**RECORDS FOR THIS EXERCISE**
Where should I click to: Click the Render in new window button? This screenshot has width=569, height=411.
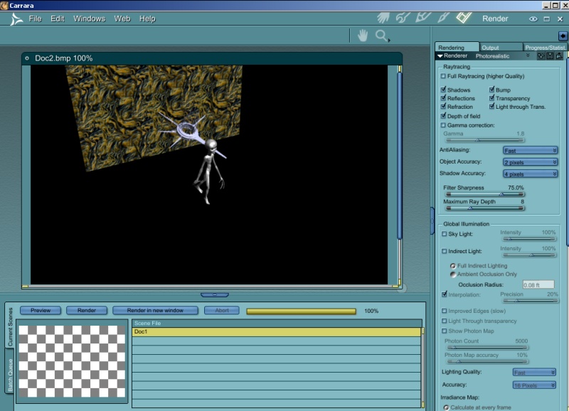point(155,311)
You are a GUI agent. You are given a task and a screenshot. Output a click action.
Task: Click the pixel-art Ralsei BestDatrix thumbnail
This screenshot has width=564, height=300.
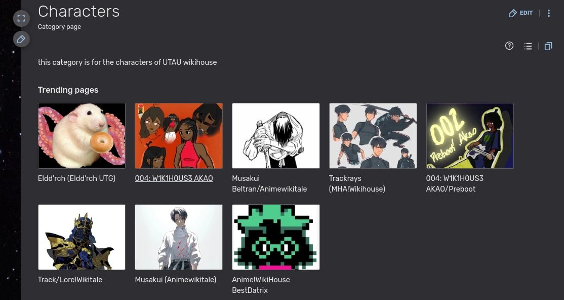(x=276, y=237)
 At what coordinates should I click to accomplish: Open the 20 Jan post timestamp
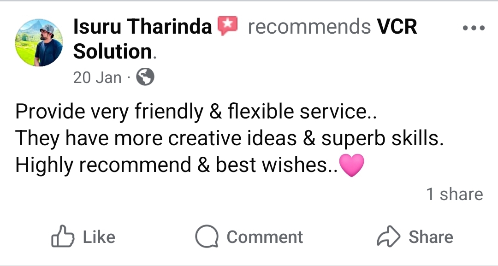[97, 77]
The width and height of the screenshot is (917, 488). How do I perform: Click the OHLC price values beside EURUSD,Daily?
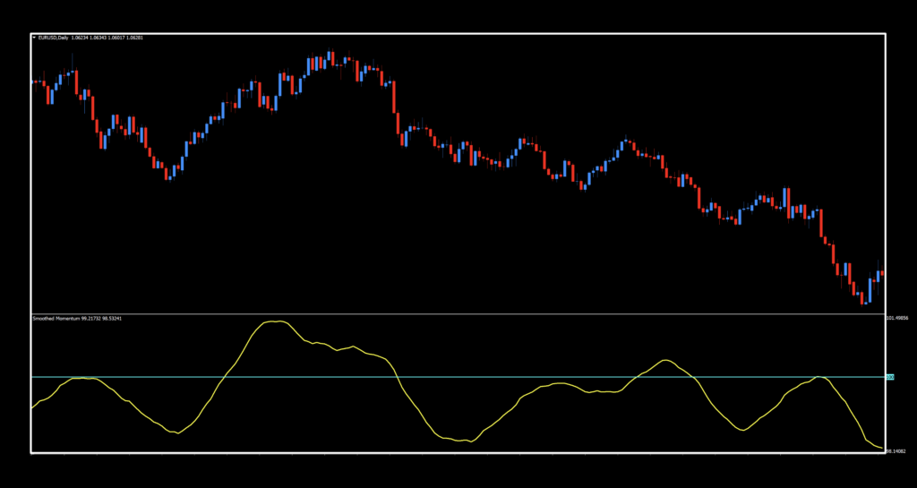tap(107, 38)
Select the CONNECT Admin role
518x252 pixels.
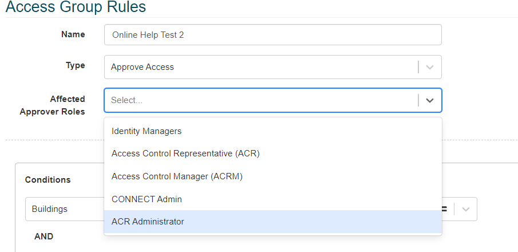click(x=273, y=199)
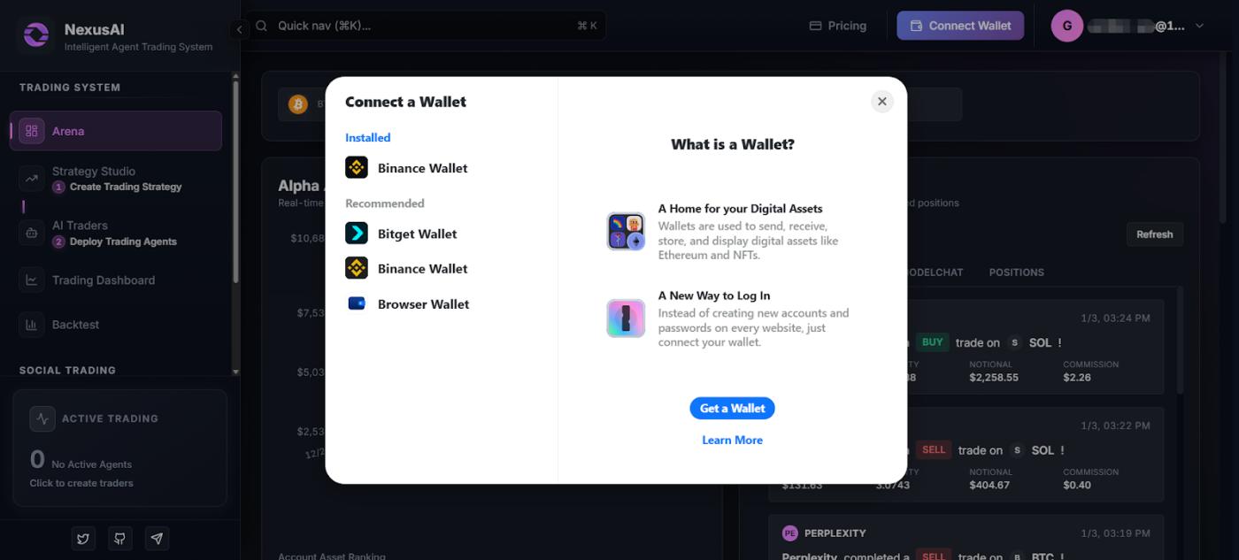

**EXERCISE REQUIREMENTS**
Write out the line that contains "The width and" and every line after it to the end of the data, exactly as they stand. Omit the pictures.

**RESPONSE TO THIS EXERCISE**
The width and height of the screenshot is (917, 488). How do I perform: Click the OHLC price values beside EURUSD,Daily?
tap(107, 38)
Select the CONNECT Admin role
518x252 pixels.
click(x=273, y=199)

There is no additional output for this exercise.